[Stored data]

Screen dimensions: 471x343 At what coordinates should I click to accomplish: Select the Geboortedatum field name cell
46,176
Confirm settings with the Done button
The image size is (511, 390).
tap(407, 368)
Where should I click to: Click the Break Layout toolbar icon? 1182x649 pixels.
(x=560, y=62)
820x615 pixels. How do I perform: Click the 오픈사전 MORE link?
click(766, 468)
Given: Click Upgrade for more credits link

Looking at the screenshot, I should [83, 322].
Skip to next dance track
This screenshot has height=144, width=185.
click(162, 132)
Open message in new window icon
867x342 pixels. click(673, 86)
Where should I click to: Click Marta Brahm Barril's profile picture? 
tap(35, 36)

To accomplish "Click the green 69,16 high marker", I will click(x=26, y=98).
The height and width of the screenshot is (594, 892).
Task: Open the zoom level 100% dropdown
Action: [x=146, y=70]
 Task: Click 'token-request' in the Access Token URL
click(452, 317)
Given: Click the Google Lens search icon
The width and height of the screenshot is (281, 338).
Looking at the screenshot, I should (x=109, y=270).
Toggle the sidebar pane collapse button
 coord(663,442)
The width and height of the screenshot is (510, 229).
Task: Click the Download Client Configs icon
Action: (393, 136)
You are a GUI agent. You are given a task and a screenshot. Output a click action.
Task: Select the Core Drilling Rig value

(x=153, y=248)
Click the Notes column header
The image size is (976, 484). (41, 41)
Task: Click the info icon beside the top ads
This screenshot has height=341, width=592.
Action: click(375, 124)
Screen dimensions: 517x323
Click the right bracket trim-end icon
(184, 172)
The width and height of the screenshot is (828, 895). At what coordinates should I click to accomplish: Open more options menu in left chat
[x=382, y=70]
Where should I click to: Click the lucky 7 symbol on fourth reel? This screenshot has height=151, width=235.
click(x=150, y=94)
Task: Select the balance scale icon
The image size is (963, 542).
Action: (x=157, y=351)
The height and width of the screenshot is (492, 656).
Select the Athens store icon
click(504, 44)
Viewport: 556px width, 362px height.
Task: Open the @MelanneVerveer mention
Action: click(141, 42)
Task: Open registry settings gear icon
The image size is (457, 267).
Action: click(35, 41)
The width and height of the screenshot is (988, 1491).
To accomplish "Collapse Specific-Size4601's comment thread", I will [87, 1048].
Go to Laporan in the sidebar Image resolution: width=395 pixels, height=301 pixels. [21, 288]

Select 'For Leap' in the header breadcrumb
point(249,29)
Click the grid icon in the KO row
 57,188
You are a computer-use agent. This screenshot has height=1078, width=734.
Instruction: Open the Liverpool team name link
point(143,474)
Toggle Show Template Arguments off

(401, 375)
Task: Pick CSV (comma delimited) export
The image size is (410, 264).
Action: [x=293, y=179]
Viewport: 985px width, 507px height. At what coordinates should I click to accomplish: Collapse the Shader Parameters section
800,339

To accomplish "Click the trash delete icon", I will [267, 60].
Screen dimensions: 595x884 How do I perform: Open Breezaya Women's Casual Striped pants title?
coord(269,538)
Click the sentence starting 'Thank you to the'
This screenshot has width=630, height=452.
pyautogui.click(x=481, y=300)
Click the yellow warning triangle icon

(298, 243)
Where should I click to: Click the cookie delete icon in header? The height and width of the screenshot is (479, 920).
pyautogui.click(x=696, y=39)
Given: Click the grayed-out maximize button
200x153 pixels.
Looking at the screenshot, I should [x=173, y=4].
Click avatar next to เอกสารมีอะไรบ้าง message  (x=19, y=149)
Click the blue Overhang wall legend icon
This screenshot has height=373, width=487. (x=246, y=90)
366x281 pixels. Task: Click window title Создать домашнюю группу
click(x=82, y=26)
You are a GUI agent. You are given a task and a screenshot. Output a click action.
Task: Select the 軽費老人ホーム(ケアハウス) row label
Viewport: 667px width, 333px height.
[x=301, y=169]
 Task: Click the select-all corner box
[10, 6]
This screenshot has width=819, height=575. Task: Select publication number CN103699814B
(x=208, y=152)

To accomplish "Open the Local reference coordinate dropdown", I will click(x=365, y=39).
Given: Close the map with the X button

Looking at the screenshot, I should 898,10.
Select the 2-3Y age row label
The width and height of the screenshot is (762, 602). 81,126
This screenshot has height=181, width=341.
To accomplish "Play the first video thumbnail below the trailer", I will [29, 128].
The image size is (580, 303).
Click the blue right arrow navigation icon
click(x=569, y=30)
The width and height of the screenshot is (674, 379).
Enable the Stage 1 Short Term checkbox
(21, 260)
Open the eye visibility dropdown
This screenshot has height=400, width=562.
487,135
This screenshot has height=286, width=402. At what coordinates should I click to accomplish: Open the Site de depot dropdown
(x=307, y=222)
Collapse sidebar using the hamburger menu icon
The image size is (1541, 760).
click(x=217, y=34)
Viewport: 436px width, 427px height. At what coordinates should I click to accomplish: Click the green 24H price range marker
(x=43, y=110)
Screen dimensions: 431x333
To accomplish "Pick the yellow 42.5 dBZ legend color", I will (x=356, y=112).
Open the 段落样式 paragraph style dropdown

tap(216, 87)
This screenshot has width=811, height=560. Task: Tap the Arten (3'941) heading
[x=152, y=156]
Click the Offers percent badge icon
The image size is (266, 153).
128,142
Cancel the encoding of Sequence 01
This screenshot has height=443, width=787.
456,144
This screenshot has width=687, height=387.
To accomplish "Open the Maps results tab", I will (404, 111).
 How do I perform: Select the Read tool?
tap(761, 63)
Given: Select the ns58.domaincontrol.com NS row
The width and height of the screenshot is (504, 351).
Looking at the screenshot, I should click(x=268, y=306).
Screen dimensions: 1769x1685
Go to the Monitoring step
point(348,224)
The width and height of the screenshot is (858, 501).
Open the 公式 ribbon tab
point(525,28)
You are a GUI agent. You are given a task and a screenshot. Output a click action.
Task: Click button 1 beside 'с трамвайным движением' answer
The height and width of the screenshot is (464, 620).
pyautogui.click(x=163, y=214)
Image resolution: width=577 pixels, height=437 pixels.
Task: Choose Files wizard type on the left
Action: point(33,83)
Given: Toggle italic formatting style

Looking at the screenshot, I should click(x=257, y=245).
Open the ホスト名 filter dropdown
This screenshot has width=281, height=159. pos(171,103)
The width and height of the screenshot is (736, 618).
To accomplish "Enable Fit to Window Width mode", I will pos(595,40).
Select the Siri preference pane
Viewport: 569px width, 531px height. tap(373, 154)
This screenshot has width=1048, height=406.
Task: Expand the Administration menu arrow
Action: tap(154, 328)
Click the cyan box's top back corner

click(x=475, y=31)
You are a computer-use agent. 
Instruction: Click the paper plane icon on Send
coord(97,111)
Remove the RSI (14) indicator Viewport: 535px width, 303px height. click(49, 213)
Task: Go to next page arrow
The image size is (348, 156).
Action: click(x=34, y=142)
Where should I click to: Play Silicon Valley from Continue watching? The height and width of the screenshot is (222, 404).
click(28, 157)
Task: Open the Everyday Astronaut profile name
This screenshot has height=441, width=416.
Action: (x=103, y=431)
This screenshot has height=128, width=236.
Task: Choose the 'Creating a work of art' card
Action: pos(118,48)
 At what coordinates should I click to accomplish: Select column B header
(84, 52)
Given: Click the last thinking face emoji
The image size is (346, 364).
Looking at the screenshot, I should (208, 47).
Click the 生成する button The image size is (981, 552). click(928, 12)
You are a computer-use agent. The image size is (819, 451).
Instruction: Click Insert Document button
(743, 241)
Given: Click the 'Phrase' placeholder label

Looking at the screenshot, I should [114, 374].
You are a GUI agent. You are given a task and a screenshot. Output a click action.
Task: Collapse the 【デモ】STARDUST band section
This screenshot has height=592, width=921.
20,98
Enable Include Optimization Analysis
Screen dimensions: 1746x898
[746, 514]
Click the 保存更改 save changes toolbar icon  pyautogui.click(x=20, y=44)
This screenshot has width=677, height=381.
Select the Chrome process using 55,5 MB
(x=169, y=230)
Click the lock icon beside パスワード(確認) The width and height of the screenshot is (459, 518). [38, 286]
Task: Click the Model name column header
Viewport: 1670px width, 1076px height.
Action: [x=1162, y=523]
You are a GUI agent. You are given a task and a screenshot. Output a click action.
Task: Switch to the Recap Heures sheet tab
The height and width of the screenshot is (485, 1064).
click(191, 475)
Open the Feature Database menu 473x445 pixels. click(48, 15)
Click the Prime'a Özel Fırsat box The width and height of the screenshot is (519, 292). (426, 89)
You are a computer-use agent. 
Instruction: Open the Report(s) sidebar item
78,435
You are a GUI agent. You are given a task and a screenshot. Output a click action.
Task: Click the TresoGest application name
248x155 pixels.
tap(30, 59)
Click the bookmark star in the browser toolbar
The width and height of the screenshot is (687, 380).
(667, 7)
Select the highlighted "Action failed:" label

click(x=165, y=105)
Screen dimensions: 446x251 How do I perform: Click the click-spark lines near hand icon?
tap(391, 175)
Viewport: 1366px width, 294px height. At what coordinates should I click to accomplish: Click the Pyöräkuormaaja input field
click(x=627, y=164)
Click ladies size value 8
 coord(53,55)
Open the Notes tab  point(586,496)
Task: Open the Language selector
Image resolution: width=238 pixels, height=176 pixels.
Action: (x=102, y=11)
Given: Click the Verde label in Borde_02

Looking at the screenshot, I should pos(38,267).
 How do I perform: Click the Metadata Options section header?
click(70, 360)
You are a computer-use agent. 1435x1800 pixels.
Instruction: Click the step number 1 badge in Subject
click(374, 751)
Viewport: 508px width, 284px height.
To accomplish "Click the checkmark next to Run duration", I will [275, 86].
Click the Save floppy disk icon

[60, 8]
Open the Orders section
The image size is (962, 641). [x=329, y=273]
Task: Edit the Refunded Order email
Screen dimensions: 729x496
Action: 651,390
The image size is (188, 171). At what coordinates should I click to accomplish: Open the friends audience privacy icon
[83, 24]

▶ **EXERCISE DESCRIPTION**
Nothing from before the line containing "Image resolution: width=238" should appear; copy that line and each one after it through the last line of the entries, exactly.

▶ **SOLUTION TO THIS TASK**
Image resolution: width=238 pixels, height=176 pixels.
Action: (x=102, y=11)
Given: Click the Verde label in Borde_02

Looking at the screenshot, I should pos(38,267).
 How do I perform: Click the Metadata Options section header?
click(70, 360)
You are a computer-use agent. 1435x1800 pixels.
Instruction: Click the step number 1 badge in Subject
click(374, 751)
Viewport: 508px width, 284px height.
To accomplish "Click the checkmark next to Run duration", I will [275, 86].
Click the Save floppy disk icon

[60, 8]
Open the Orders section
The image size is (962, 641). [x=329, y=273]
Task: Edit the Refunded Order email
Screen dimensions: 729x496
Action: 651,390
The image size is (188, 171). At what coordinates should I click to accomplish: Open the friends audience privacy icon
[83, 24]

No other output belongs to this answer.